È suonata l'ultima campanella e, come ogni anno, ha liberato un'ondata di entusiasmo contagioso. Nei giorni scorsi milioni di studentesse e studenti hanno salutato le aule tra applausi, abbracci e selfie di classe, mentre fuori dai cancelli andava in scena la tradizionale esplosione di gioia che accompagna la fine dell'anno scolastico. Solo in Toscana, secondo i dati riportati dalla stampa locale, sono circa 437mila gli alunni di primarie e secondarie che hanno iniziato ufficialmente l'estate. Ma c'è anche un'altra Italia che si mette in moto: quella delle valigie.
La festa dell'ultimo giorno
I rituali si tramandano di generazione in generazione: cori nei corridoi, fogli lanciati in aria, magliette bianche da far firmare ai compagni e, immancabili, i gavettoni e la farina davanti alla scuola. Da Nord a Sud la mattinata dell'ultimo giorno è stata scandita da emozioni e piccoli gesti collettivi, complice anche un calendario scolastico che, regione per regione, ha fissato la chiusura delle lezioni tra l'inizio e la metà di giugno. Per molti, dietro l'allegria, c'è anche una venatura più tenera: la consapevolezza che quei banchi, quei compagni e perfino quei professori stanno per diventare un ricordo.
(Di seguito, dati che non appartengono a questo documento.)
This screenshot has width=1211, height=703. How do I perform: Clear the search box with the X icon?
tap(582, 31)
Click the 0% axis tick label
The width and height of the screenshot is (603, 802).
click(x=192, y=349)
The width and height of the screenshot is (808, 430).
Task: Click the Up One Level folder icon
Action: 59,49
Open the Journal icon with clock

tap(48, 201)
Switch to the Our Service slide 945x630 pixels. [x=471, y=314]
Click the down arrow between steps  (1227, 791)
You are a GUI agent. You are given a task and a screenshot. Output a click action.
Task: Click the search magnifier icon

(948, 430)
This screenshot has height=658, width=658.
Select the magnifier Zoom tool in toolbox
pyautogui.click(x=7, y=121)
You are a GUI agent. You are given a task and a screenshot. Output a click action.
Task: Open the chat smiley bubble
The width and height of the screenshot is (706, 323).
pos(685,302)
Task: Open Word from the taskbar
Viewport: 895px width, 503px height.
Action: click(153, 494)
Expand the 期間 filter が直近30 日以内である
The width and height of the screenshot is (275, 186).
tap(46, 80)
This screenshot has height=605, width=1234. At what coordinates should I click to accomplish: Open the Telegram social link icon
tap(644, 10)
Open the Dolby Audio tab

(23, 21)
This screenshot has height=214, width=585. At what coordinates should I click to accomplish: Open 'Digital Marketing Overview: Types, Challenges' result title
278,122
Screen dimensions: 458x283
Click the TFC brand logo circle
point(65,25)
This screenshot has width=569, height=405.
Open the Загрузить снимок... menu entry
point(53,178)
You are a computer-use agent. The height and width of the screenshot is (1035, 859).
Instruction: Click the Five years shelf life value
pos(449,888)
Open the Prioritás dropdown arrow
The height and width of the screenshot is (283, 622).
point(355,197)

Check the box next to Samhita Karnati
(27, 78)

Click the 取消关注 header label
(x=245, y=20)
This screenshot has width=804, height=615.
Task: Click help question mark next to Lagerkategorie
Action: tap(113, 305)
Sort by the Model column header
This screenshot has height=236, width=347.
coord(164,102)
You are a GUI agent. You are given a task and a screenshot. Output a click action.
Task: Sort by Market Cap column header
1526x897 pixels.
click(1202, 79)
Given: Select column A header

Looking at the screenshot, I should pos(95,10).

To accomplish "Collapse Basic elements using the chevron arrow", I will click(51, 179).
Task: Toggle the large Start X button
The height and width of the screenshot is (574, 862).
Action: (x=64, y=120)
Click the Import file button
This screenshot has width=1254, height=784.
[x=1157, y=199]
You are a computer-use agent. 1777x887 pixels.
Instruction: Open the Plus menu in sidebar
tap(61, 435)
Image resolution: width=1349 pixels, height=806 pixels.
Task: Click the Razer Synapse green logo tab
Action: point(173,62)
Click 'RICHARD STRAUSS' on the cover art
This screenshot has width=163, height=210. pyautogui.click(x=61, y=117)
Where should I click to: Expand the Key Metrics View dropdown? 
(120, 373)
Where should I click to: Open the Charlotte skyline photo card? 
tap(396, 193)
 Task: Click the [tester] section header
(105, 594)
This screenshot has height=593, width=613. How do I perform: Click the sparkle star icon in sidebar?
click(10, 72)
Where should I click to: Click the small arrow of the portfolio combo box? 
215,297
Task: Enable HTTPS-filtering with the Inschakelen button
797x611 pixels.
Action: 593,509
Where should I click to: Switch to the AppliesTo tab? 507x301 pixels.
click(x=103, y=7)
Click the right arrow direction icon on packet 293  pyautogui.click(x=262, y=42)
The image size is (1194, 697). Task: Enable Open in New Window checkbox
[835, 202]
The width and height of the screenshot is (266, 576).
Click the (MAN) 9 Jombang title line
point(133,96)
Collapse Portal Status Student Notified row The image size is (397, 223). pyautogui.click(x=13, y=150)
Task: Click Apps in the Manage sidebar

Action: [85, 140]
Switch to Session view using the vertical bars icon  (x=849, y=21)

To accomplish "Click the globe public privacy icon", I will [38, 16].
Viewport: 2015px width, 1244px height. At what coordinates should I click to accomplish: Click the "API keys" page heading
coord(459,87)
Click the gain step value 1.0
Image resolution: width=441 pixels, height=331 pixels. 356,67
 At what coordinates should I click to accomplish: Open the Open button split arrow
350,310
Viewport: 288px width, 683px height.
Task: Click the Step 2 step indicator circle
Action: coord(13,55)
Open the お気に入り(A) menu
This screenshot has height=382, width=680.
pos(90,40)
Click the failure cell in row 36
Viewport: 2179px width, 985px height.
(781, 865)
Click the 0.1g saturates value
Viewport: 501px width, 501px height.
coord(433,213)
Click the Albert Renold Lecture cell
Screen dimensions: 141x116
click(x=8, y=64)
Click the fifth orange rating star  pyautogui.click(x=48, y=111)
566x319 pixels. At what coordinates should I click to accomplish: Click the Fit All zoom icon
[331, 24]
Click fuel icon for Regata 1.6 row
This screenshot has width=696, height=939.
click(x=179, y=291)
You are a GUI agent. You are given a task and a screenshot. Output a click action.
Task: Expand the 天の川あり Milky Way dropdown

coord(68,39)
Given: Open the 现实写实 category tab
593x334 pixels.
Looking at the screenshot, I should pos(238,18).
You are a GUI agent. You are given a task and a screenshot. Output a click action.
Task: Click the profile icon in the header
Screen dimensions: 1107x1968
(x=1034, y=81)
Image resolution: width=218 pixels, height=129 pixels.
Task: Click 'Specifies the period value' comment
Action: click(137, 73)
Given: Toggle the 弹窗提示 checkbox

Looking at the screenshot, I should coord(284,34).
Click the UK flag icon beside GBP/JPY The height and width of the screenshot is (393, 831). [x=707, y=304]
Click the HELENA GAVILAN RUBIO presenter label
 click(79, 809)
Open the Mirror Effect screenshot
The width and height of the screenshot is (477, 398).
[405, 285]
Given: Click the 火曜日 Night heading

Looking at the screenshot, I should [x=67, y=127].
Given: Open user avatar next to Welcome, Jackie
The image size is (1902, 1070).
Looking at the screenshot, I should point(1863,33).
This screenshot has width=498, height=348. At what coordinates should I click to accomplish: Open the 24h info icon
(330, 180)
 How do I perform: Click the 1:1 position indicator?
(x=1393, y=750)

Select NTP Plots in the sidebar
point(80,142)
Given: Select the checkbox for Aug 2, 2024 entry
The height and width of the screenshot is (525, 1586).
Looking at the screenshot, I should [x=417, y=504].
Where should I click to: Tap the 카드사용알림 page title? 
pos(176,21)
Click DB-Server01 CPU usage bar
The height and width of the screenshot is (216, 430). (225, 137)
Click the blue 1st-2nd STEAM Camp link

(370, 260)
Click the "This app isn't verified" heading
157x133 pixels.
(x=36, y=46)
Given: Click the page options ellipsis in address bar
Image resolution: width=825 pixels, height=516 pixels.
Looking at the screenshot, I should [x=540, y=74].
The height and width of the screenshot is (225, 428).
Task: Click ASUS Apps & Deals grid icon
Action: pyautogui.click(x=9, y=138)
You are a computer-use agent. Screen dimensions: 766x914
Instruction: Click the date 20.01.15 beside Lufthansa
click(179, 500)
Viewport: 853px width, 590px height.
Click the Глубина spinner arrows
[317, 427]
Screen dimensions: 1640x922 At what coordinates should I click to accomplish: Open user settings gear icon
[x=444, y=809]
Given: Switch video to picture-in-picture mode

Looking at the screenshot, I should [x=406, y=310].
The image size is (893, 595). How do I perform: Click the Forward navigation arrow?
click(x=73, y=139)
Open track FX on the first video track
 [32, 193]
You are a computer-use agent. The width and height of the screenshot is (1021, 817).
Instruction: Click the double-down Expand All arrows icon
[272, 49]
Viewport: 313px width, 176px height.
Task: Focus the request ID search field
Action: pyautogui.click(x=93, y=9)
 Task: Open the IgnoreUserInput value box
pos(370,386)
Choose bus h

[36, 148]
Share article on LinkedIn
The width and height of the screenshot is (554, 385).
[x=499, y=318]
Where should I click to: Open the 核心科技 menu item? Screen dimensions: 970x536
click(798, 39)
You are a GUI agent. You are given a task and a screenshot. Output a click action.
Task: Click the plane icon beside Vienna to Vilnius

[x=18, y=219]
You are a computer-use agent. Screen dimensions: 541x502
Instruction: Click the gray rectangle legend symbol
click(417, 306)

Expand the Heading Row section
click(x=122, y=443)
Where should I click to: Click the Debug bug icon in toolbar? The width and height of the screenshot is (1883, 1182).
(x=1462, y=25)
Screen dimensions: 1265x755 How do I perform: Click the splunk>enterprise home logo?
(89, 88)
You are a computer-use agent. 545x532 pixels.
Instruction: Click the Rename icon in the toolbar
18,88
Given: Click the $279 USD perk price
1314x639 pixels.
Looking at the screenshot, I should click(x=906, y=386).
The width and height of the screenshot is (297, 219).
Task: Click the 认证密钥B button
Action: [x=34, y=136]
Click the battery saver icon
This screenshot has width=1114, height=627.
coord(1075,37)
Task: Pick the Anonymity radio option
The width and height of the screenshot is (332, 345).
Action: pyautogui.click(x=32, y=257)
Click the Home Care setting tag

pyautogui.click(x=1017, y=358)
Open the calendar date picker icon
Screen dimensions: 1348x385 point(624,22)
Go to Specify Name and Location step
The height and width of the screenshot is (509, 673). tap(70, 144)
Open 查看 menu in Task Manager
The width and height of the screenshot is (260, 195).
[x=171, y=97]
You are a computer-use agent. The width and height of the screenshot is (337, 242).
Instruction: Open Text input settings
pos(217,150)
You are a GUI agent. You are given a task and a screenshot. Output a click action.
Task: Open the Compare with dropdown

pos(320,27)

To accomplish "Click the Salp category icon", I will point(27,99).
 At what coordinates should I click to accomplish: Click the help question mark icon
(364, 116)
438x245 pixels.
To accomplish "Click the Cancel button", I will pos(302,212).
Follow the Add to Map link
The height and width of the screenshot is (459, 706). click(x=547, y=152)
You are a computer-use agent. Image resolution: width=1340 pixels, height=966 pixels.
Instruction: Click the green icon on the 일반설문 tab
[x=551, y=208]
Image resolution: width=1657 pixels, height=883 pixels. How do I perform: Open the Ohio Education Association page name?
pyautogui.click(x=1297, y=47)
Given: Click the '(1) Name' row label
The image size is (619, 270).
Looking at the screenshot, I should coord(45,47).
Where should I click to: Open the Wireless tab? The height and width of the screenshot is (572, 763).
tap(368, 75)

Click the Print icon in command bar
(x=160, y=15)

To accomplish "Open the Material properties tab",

Per i maturandi la festa dura poco
C'è però chi non può ancora abbassare la guardia. Per gli studenti dell'ultimo anno delle superiori la fine delle lezioni segna l'avvio del conto alla rovescia verso l'esame di maturità. La prima prova scritta, l'italiano uguale per tutti a livello nazionale, è fissata per giovedì 18 giugno alle 8:30; il giorno seguente toccherà alla seconda prova, sulla disciplina caratterizzante dell'indirizzo, poi arriveranno i colloqui orali. Per i maturandi, insomma, l'ultima campanella ha un sapore diverso: metà liberazione e metà ansia, con la festa rimandata a esame concluso.
Finita la scuola, partono le vacanze
Alla campanella di fine anno si lega da sempre il primo grande movimento turistico dell'estate. Secondo un'indagine realizzata da Tecnè per Federalberghi, saranno circa 16 milioni gli italiani pronti a partire in concomitanza con la conclusione dell'anno scolastico 2025/2026. Di questi, quasi 5 milioni sono minori: famiglie che approfittano della fine della scuola per concedersi una pausa, spesso badando ai costi e scegliendo il mese di giugno proprio per questo.
Il quadro tracciato dall'indagine racconta un turismo prevalentemente "di prossimità": la gran parte delle partenze avverrà in auto e si orienterà soprattutto verso mete italiane, con il mare in testa alle preferenze, seguito da montagna, città d'arte e laghi. Solo una quota minoritaria sceglierà l'estero, in particolare le grandi capitali europee. Un movimento che conferma quanto il calendario scolastico incida sull'organizzazione delle famiglie e sull'avvio della stagione turistica.
Un rito che si ripete
Tra video condivisi sui social, "walk out" di classe e magliette ricordo, la fine della scuola resta uno di quei momenti collettivi che uniscono generazioni diverse. Cambiano i linguaggi — oggi è tutto filmato e postato in tempo reale — ma la sostanza è la stessa di sempre: la gioia per le vacanze in arrivo e, sotto sotto, un pizzico di nostalgia per l'anno che si chiude. Per i più piccoli c'è il saluto ai compagni e ai maestri; per chi passa a un nuovo ciclo, l'attesa di una scuola diversa a settembre.
Appuntamento a settembre
Per la maggior parte degli studenti, ora, si apre la lunga parentesi estiva fatta di giornate al mare, centri estivi e mattine senza sveglia. Il prossimo appuntamento con la campanella è già fissato dai calendari regionali per la metà di settembre. Prima, però, resta da scrivere l'ultima pagina di questo anno scolastico: quella dei maturandi, attesi dal 18 giugno alla prova che chiude davvero il loro percorso. A loro, più che a tutti, va l'augurio di una buona estate — ma solo dopo l'orale.